## Task to complete
A verbatim copy of the listing is needed; pictures are to be left out.

## Recorded data
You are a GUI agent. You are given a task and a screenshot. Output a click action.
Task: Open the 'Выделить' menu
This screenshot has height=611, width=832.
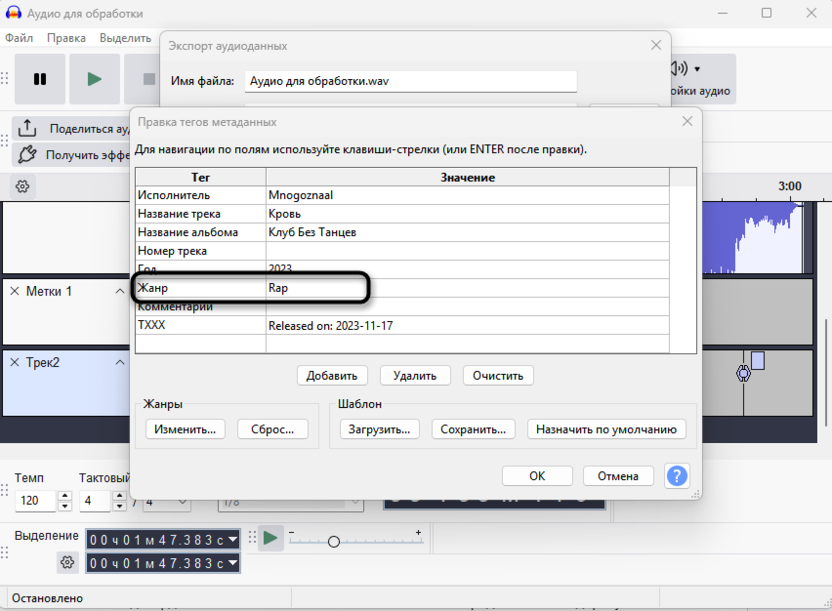[125, 37]
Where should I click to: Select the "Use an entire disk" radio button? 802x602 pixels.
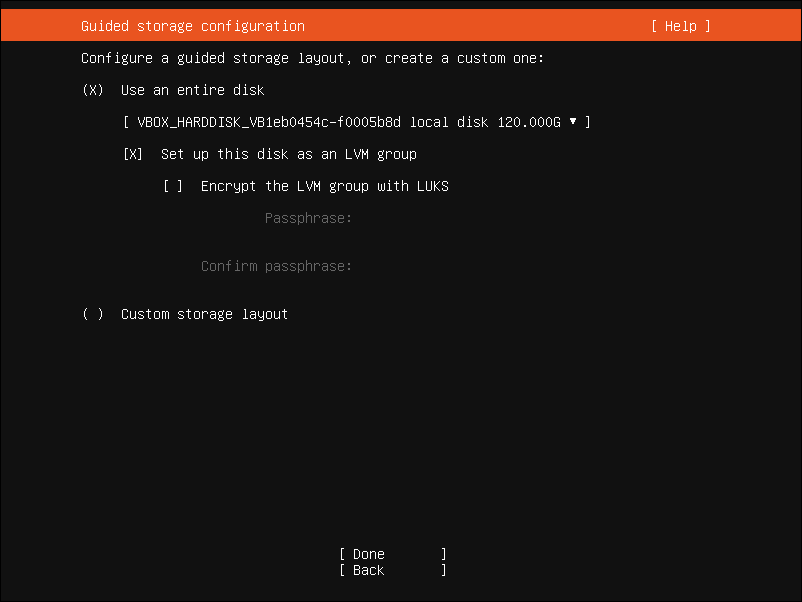tap(93, 90)
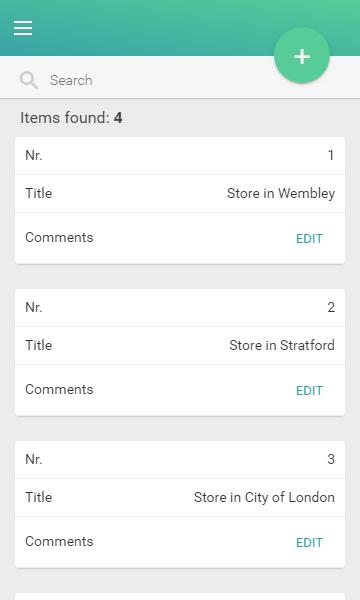Click the Nr. 1 row

coord(180,156)
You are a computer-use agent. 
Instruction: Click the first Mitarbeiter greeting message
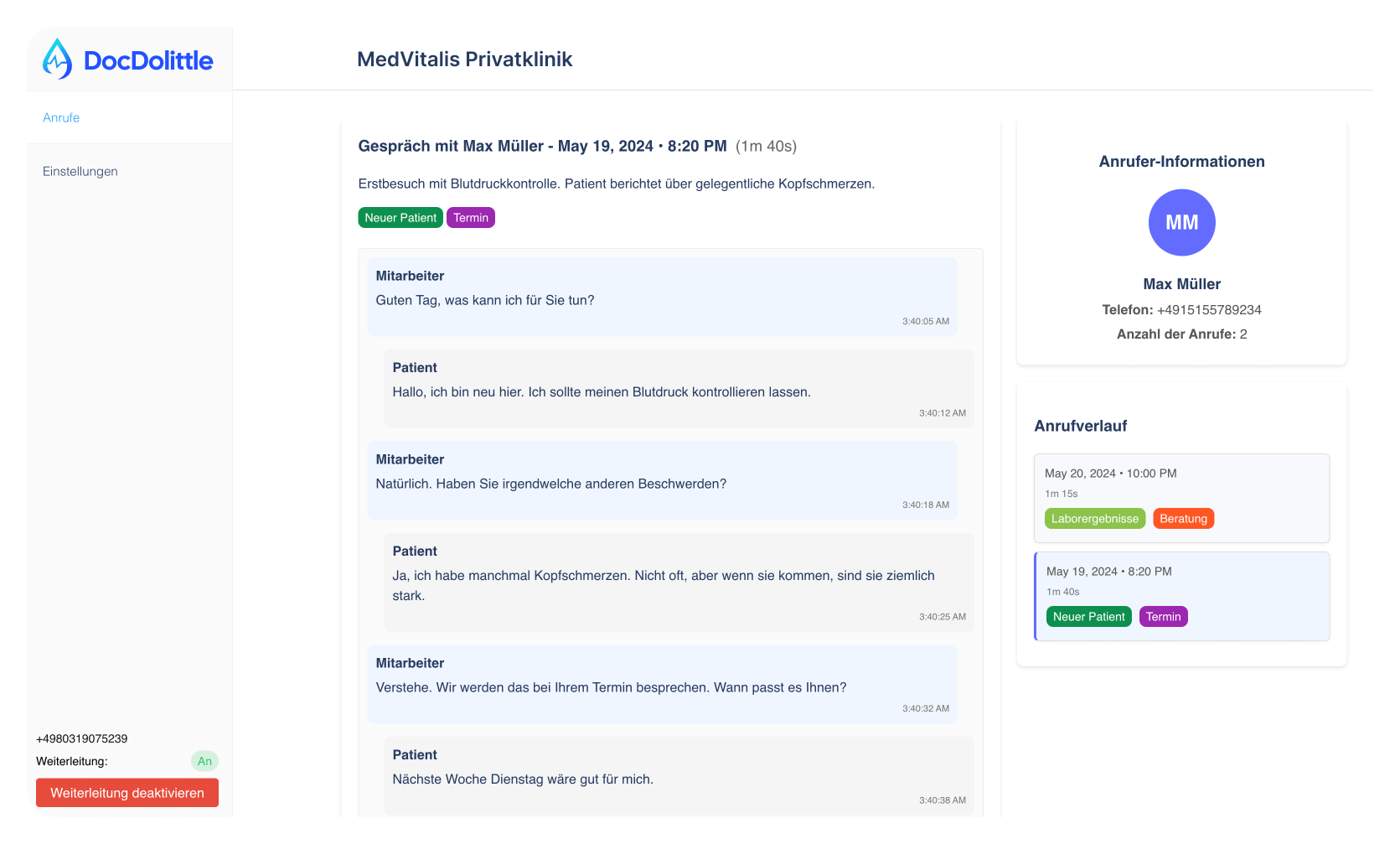point(662,298)
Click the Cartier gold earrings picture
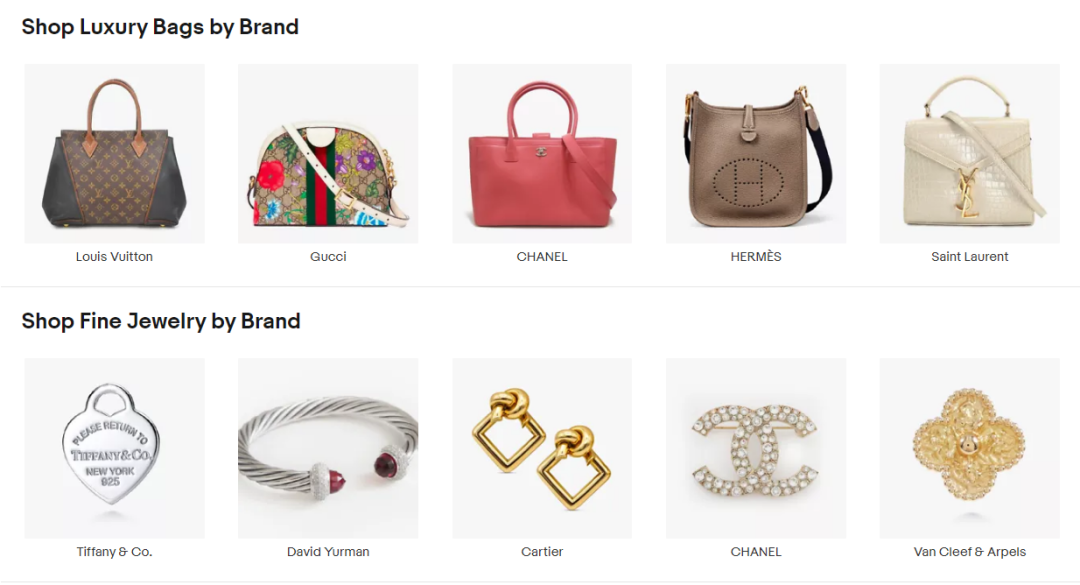This screenshot has width=1080, height=585. click(x=542, y=448)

## Solution to this task
You are a GUI agent. You are given a task and a screenshot. Output a click action.
Task: Open the 'Выделить' menu
This screenshot has height=611, width=832.
[125, 37]
Where should I click to: Select the "Use an entire disk" radio button? 802x602 pixels.
tap(93, 90)
Click the Nr. 1 row

coord(180,156)
You are a computer-use agent. 
Instruction: Click the first Mitarbeiter greeting message
point(662,298)
Click the Cartier gold earrings picture
This screenshot has width=1080, height=585. click(x=542, y=448)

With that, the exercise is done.